For over a decade, sending warships to the scrap yard was not considered a viable alternative. It's all about pollution, bad press and cost.

For thousands of years, unneeded ships were "sent to the breakers" (a shipyard that broke the ship up for scrap and reusable parts). However, this is now considered environmentally harmful if done the old fashioned way (as it is still done in countries like India), and too expensive if it is done in an environmentally (and politically) acceptable way. In other words, it could cost more to scrap warships than you would recover from the value of the recycled metals.

Another use for retired ships is as museum ships. Two years ago, the U.S. Navy retired its last non-nuclear aircraft carrier, the USS John F. Kennedy. The navy offered the ship to any government or non-profit organization that wants to maintain it as a museum ship. The navy is still waiting for a response. Entering service in 1968, the Kennedy is 321 meters (1052 feet) long and displaces 82,000 tons. It would be the largest museum ship ever. The ship is currently docked in Philadelphia, and there is much enthusiasm in Boston for taking the carrier, named after a native son, and establishing a museum ship. The big problem, for whoever takes the ship, is money. Lots of money. Hundreds of millions to outfit the ship as a museum and maintain it.
________________________
_What the exercise asks_
Continue the passage above on disposing of retired warships, picking up after its final sentence.

_Data section_
________________________
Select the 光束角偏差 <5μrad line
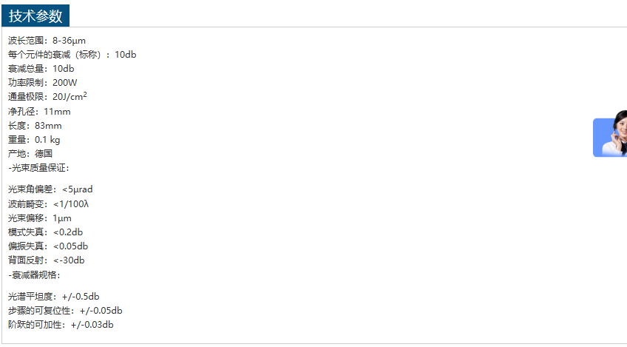The width and height of the screenshot is (627, 347). tap(50, 189)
________________________
_Result of this exercise_
The navy has long been willing to donate old ships to groups that were willing to maintain the retired vessels as museum ships. But the navy attaches some very expensive strings. That is, the navy expects the ship to be kept in decent shape. This is a problem with many old metal ships, as they rust. And eventually they rust so much that the hull is breached, and ultimately will collapse.

For example, one museum ship, the World War II era, Essex class carrier USS Intrepid, in New York City, returned to its display berth in 2009, after a two year refurbishment, costing $120 million. The entire hull was examined, in dry dock, for decay, and over a hundred square meters (nearly a thousand square feet) of hull had to be replaced. A sister ship of the Intrepid, the Yorktown, requires a similar refurbishment. Since 1975, the Yorktown has been on display in Charleston, South Carolina, with several other museum ships. The Yorktown, which entered service four months before the Intrepid, needs the same kind of work. The navy is insisting on it, with the alternatives being sending the ship to the breakers or a lawsuit. The naval museum in South Carolina is in a bad situation, as $120 million is hard to find, even when the economy (and wealthy donors) are doing well. The big donors are much harder to find these days.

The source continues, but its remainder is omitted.